Summary
holding that defendant's failure to respond to a complaint within approximately 11 months did not constitute the requisite willfulness or bad faith necessary to find a defendant culpable
Summary of this case from Ali v. Jersey City Parking Auth.Opinion
CIVIL NO. 09-3102 (NLH) (AMD).
July 12, 2010
ALANA M CARRION, MACEY ACKMAN, PC, NEWARK, NJ, On behalf of plaintiff.
OPINION
Presently before the Court are the motions of plaintiff requesting that default judgment and attorney's fees and costs to be adjudged in his favor against defendant. For the reasons expressed below, plaintiff's motions will be denied without prejudice to his right to re-file his motions should defendant fail to appear to defend itself in this action within thirty days.
DISCUSSION
Plaintiff, Len Ford, claims that defendant, Consigned Debts Collections, Inc., violated the Fair Debt Collection Practices Act (FDCPA), 15 U.S.C. § 1962, et seq., through its communications with plaintiff regarding an unpaid debt. Plaintiff claims that defendant improperly failed to identify itself as a debt collector when it telephoned him, improperly threatened to sue plaintiff if he did not pay off the debt immediately, and improperly threatened plaintiff that it would contact his parole officer and have him thrown back in jail if he did not immediately pay his debt. Plaintiff claims that this caused him severe emotional and mental distress.

* Task goal:
Answer these questions about the court opinion:
1. What date appears on the opinion?
2. Within how many days must the defendant appear to defend itself before the plaintiff may re-file his motions?
3. Which federal act does the plaintiff claim the defendant violated?

* Data segment:
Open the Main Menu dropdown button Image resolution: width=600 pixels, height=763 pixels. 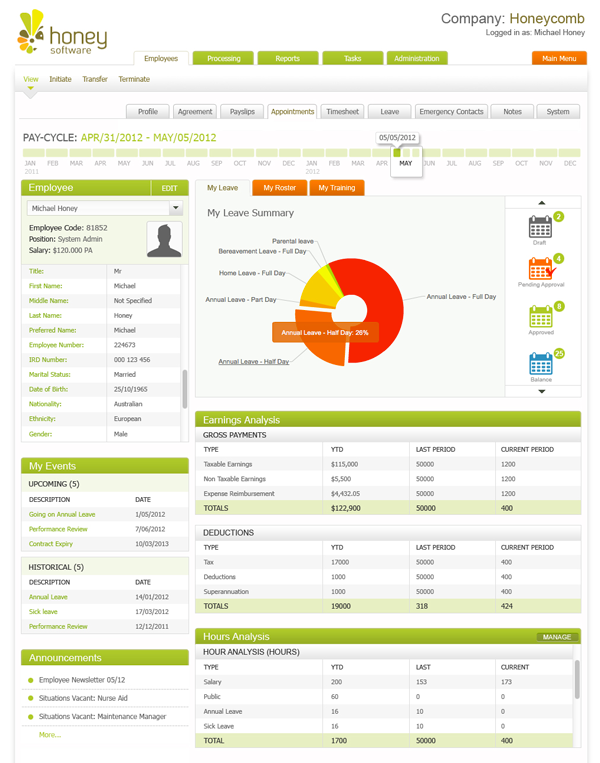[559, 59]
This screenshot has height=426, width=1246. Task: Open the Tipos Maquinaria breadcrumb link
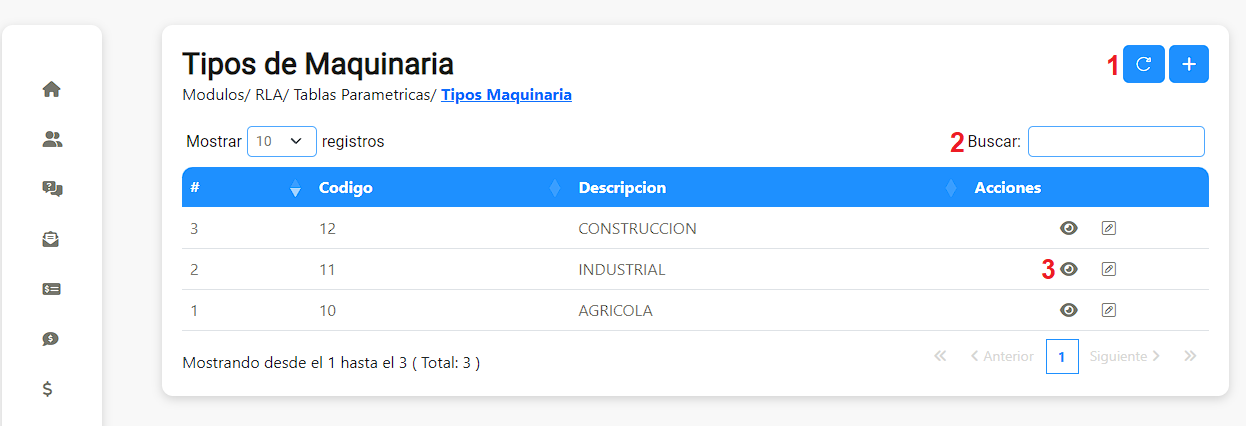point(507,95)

* Result of this task:
1. July 12, 2010
2. Thirty days
3. The Fair Debt Collection Practices Act (FDCPA)